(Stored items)
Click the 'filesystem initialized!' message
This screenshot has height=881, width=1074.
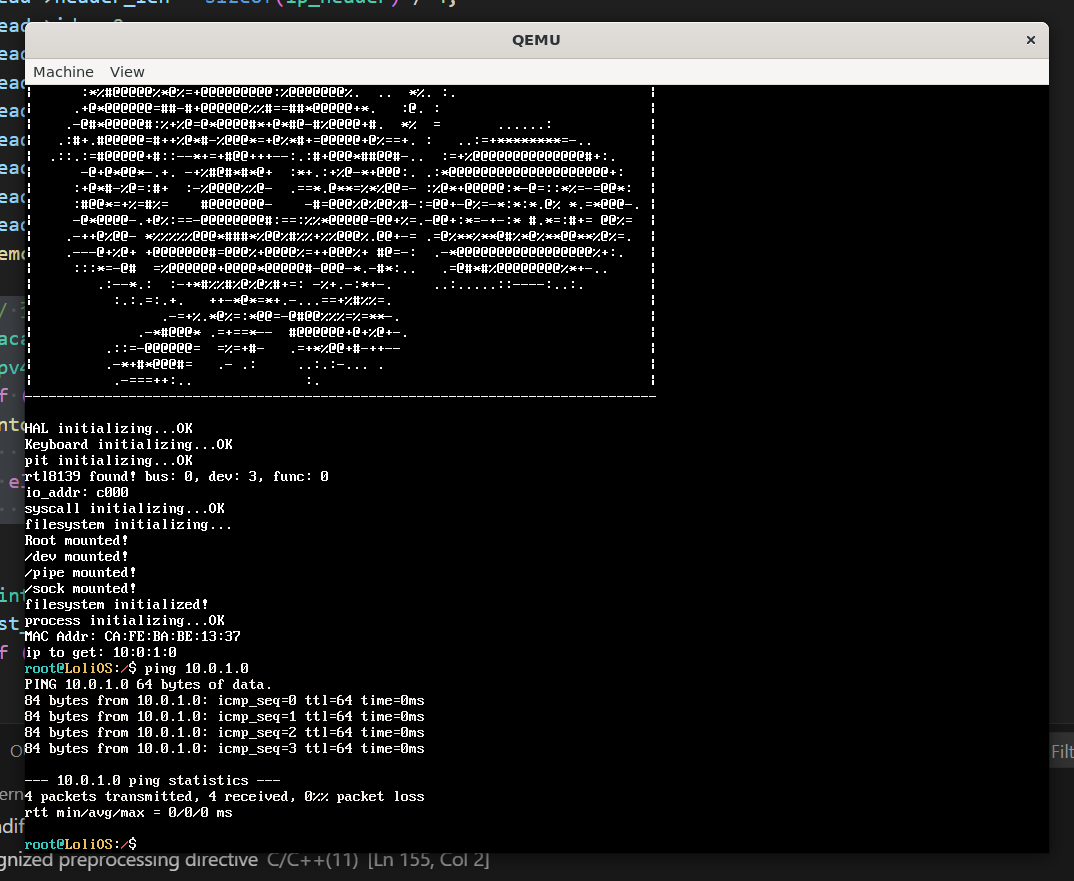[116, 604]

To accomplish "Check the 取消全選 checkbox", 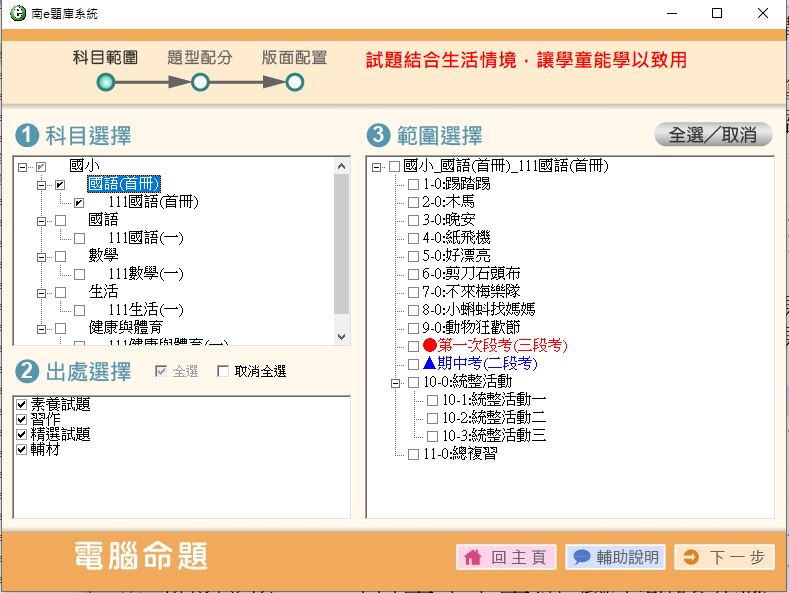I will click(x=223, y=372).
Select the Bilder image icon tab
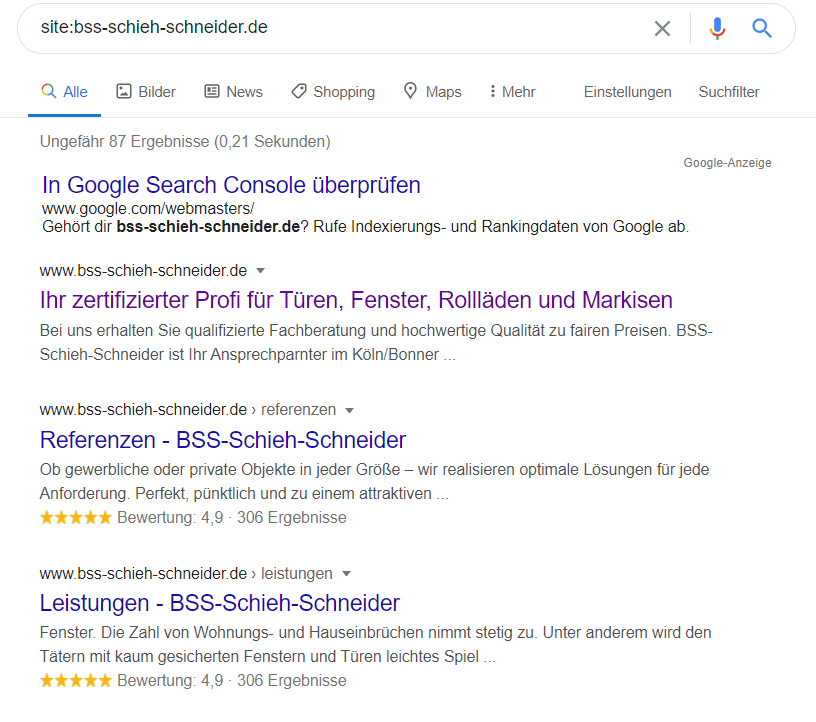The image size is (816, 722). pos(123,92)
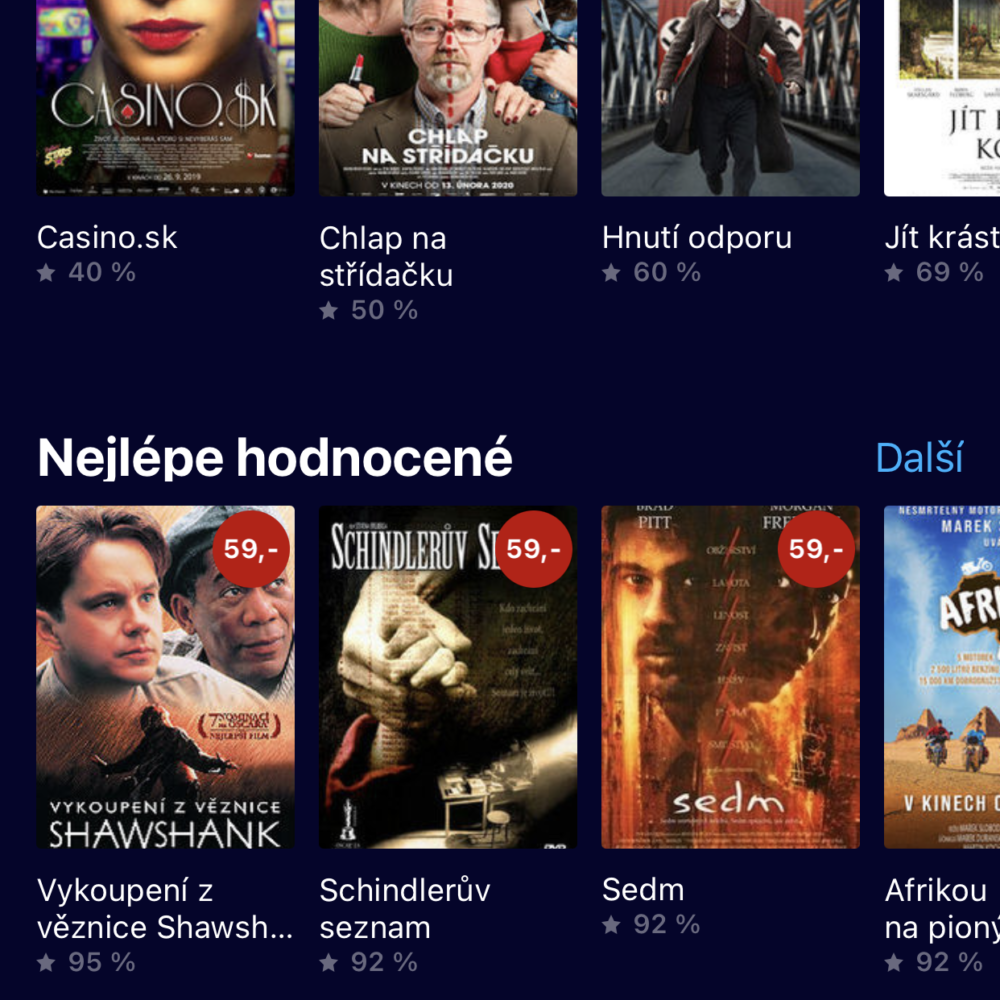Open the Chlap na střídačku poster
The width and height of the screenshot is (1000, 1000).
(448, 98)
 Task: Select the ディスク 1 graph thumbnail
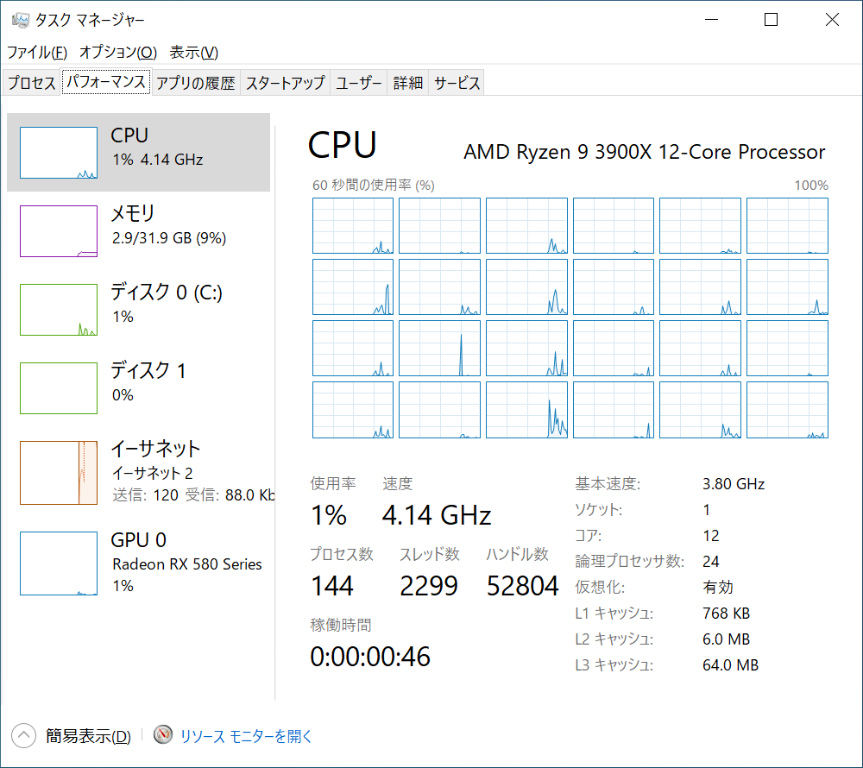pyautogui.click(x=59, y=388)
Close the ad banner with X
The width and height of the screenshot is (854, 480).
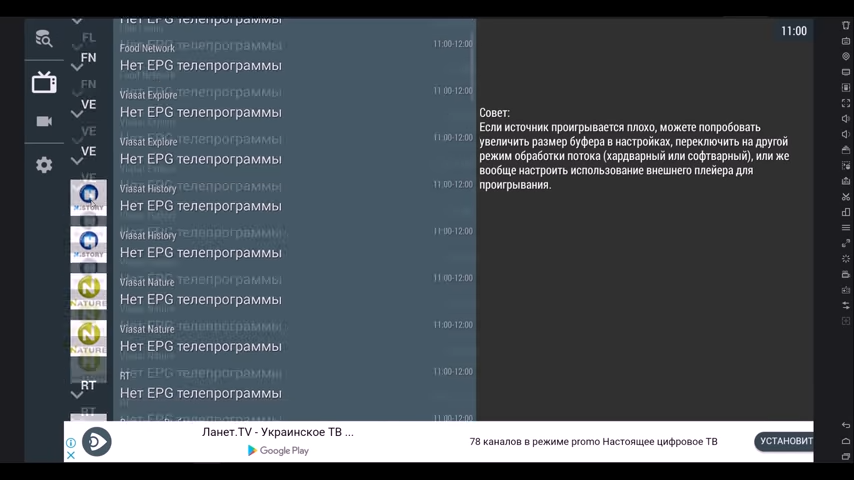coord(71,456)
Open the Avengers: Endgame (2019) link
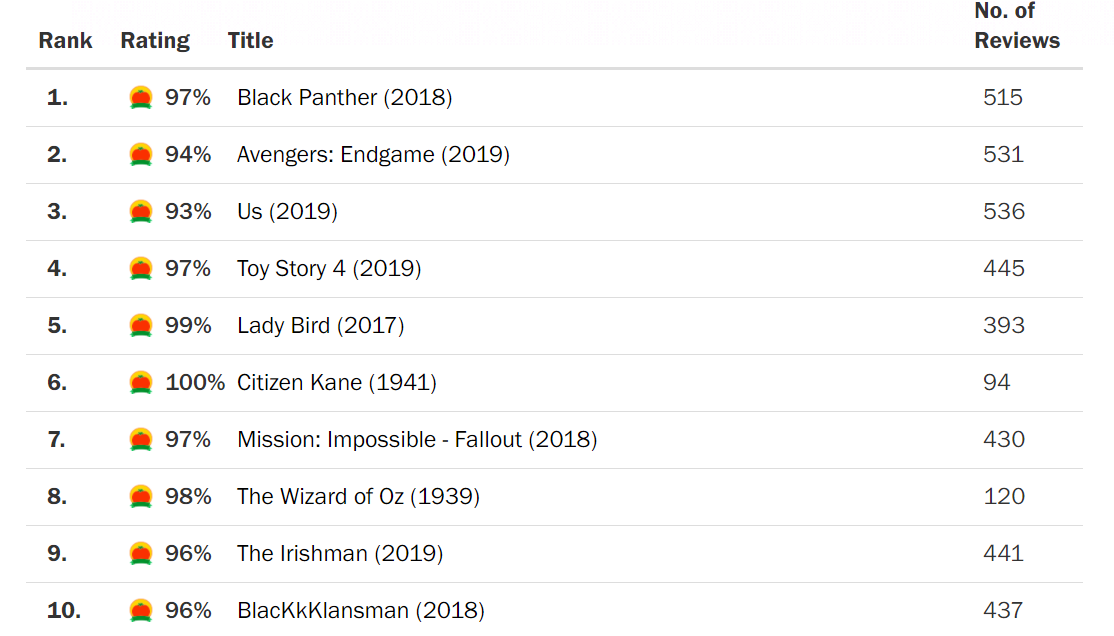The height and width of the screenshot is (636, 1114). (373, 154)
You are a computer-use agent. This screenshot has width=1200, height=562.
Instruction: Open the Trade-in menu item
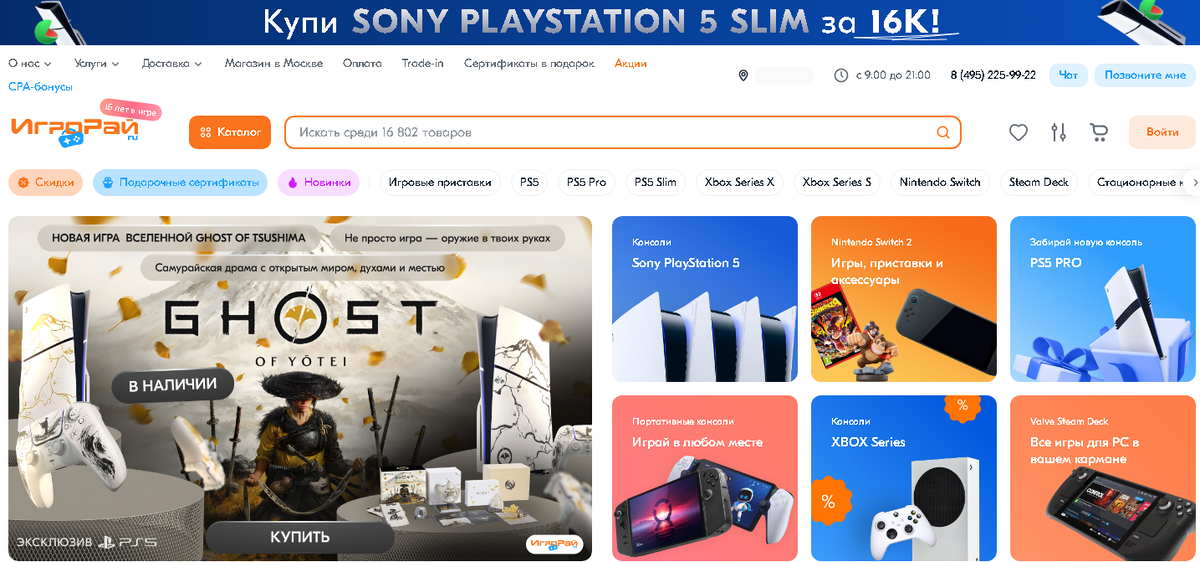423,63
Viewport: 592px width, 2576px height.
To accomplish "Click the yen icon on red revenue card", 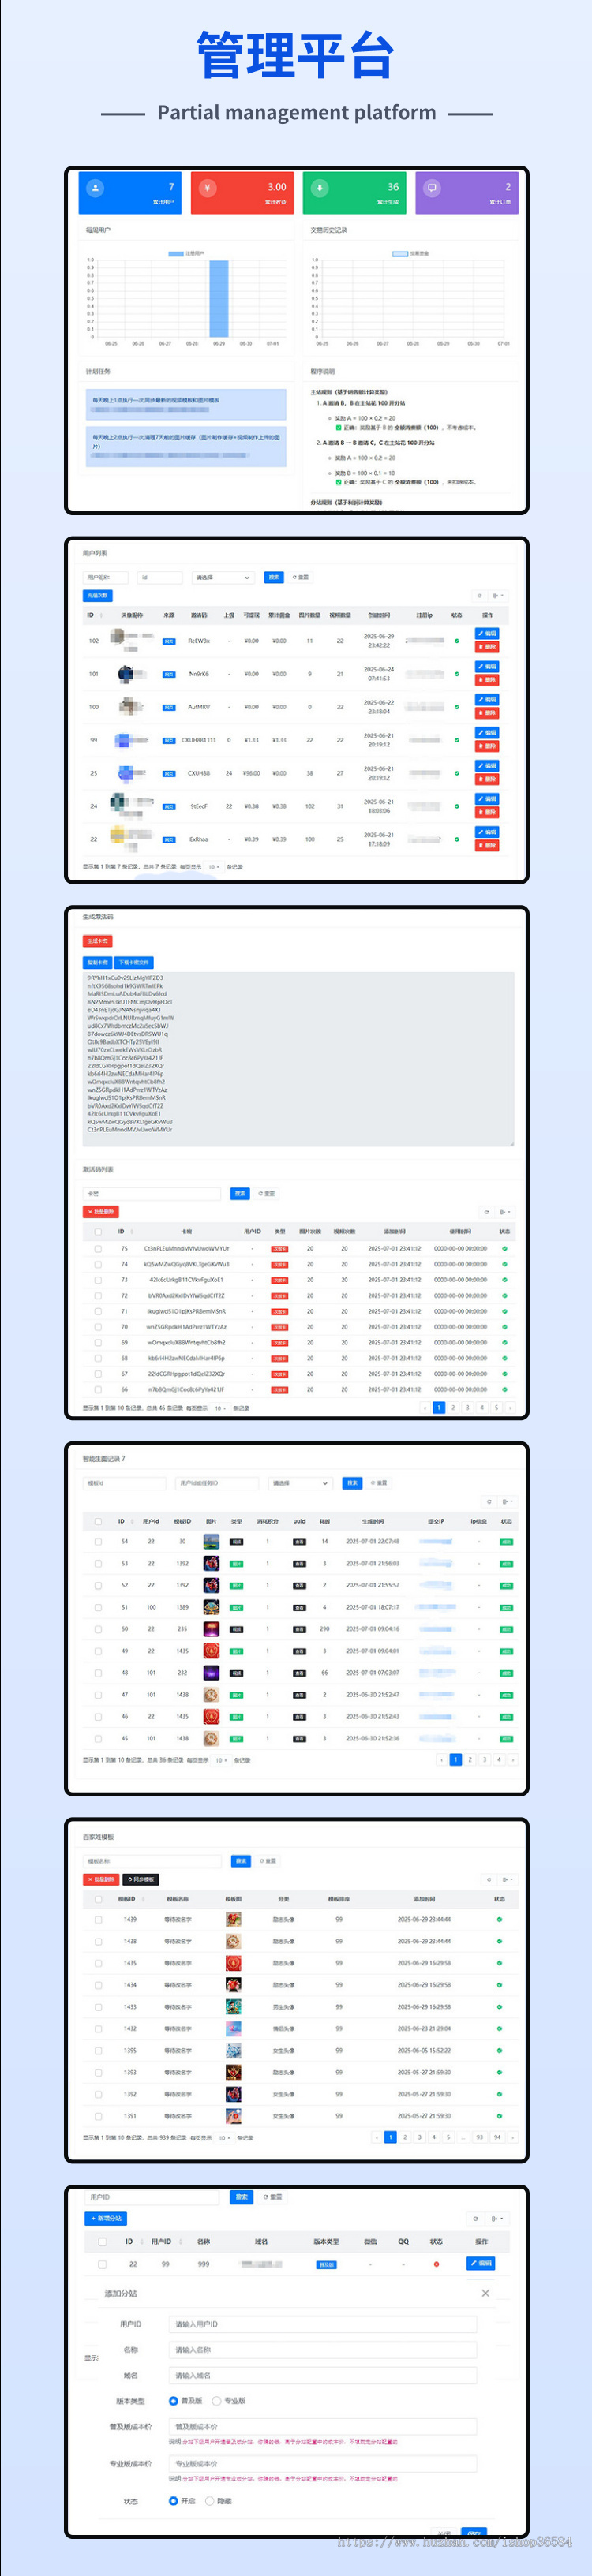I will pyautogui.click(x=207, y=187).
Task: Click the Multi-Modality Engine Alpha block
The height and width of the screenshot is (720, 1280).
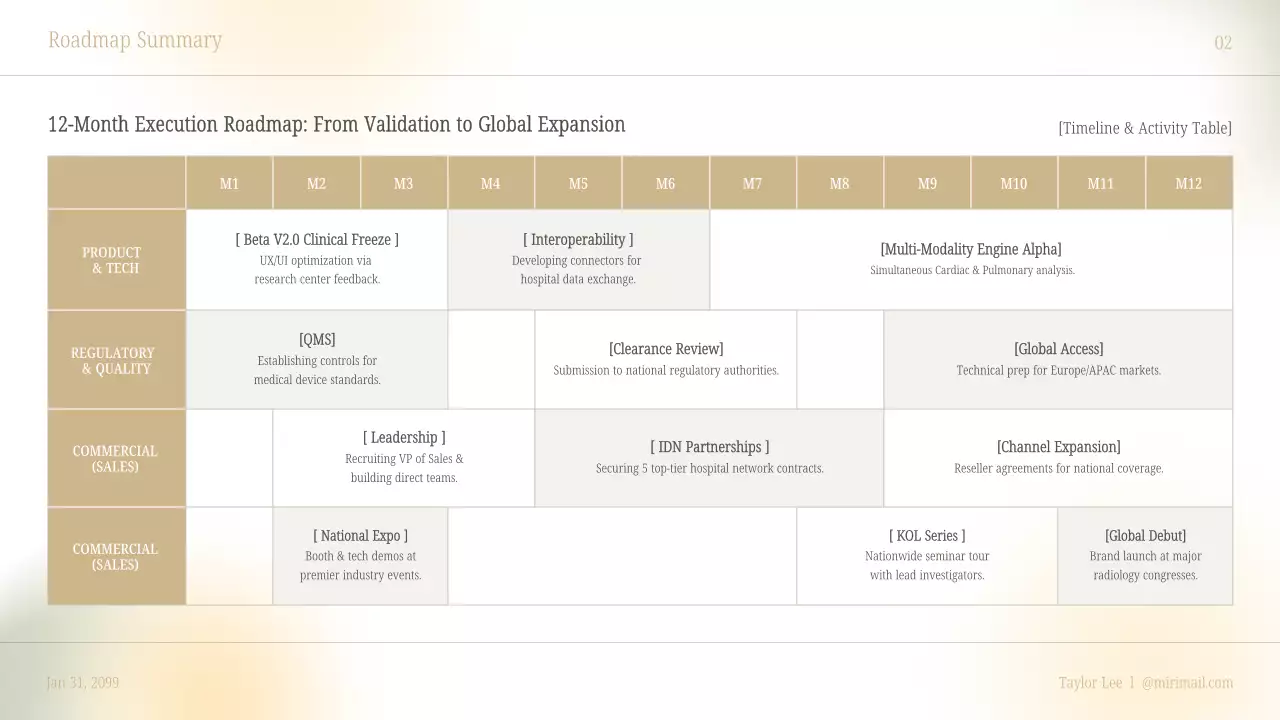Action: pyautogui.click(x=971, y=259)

Task ▸ Retyped exactly, the lines from the one holding "The height and width of the screenshot is (720, 1280)." through the last line of the data above are the whole answer. Pictures stay out.

Answer section ▸
The height and width of the screenshot is (720, 1280).
Action: pyautogui.click(x=971, y=259)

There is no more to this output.